■ Source document ■
Troubleshooting Integration Tests

Common Failure Patterns

  1. Timing Issues: Test assertions run before async operations complete

    • Solution: Use EventuallyWithT with appropriate timeouts
    • Timeout Guidelines: 3-5s for route operations, 10s for complex scenarios
  2. Infrastructure Problems: Disk space, Docker issues, network conflicts

    • Check: go run ./cmd/hi doctor for system health
    • Clean: Remove old test containers and networks
  3. NodeStore Synchronization: Tests expecting immediate data availability

    • Key Points: Route advertisements must propagate through poll requests
    • Fix: Wait for NodeStore updates after Hostinfo changes
  4. Database Backend Differences: SQLite vs PostgreSQL behavior differences

    • Use: --postgres flag for database-intensive tests
    • Note: Some timing characteristics differ between backends

Debugging Failed Tests

  1. Check test artifacts in control_logs/ for detailed logs
  2. Examine MapResponse JSON files for protocol-level debugging
  3. Review Headscale stderr logs for server-side error messages
  4. Check Tailscale client status for network-level issues

Resource Management

  • Tests require significant disk space (each run ~100MB of logs)

■ Exercise description ■
In the troubleshooting guide above, what timeout is recommended for route operations?

■ Data records ■
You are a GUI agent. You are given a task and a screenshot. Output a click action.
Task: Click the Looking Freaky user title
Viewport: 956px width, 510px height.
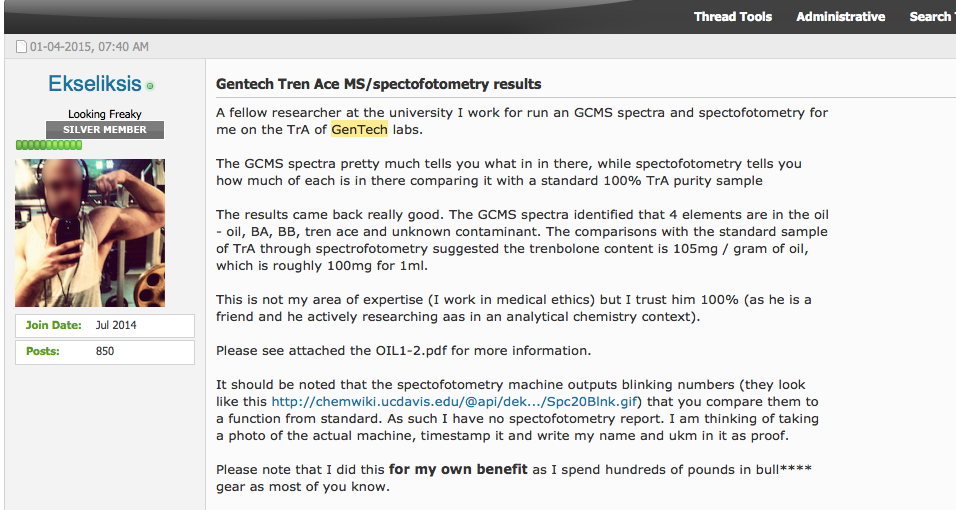pos(105,114)
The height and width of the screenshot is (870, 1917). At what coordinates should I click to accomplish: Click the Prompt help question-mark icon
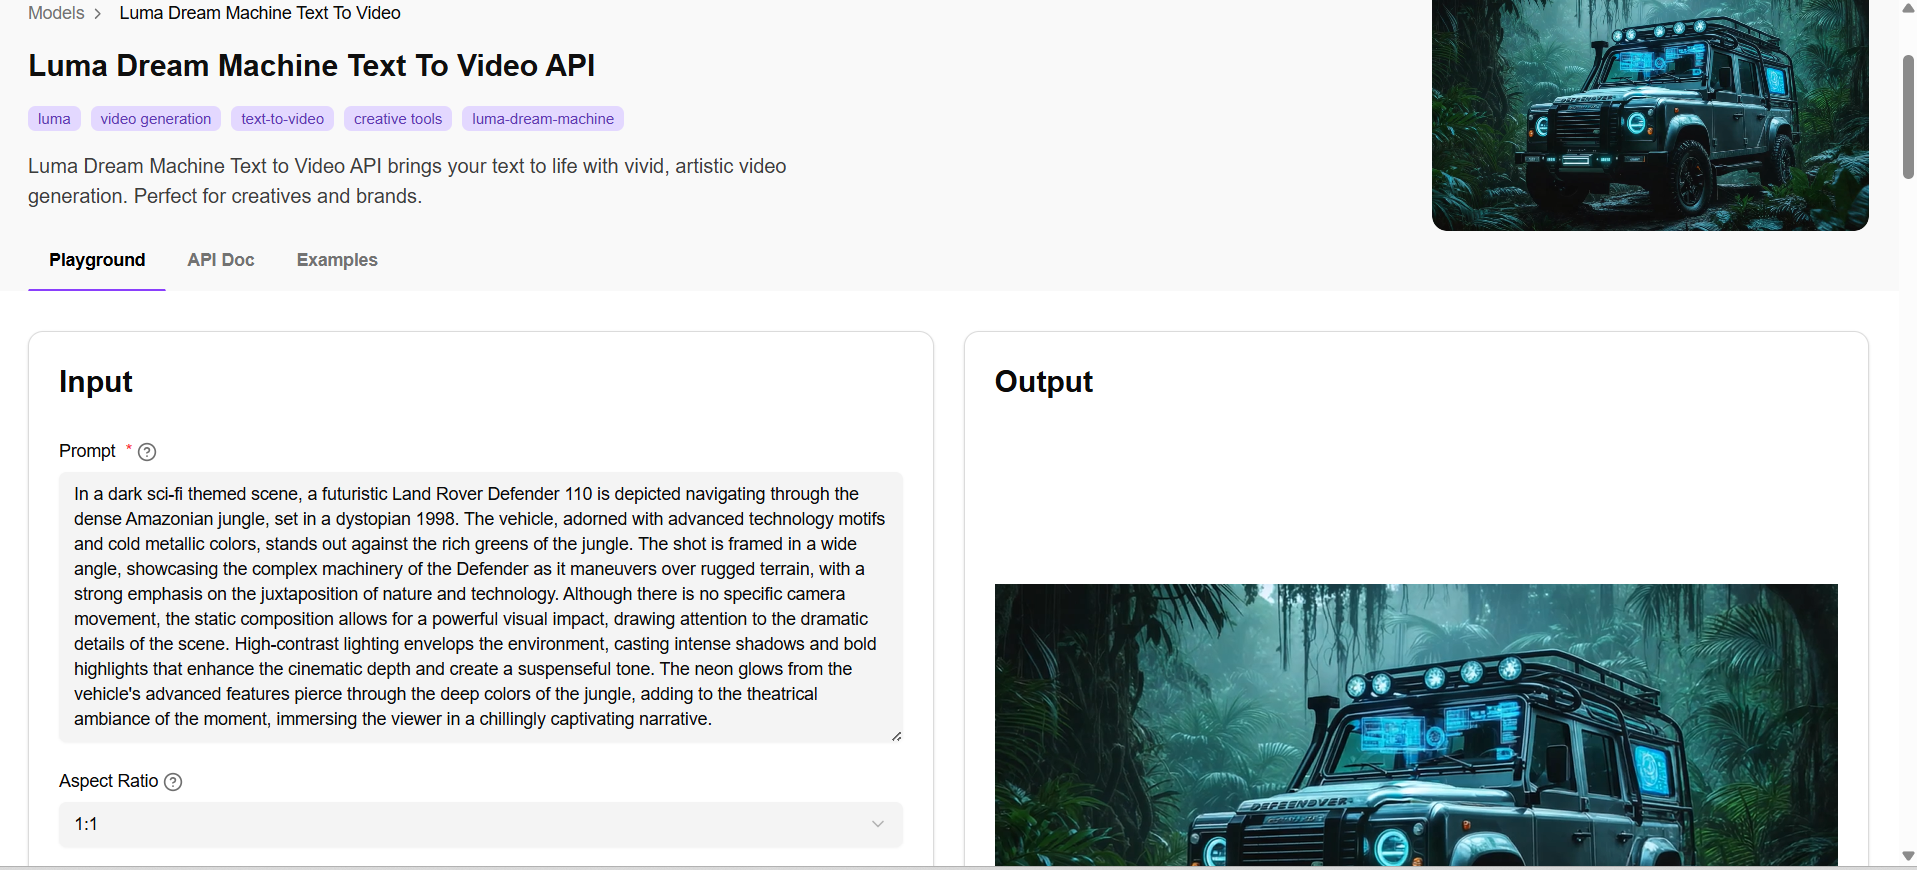pos(147,452)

■ Task solution ■
3-5 seconds.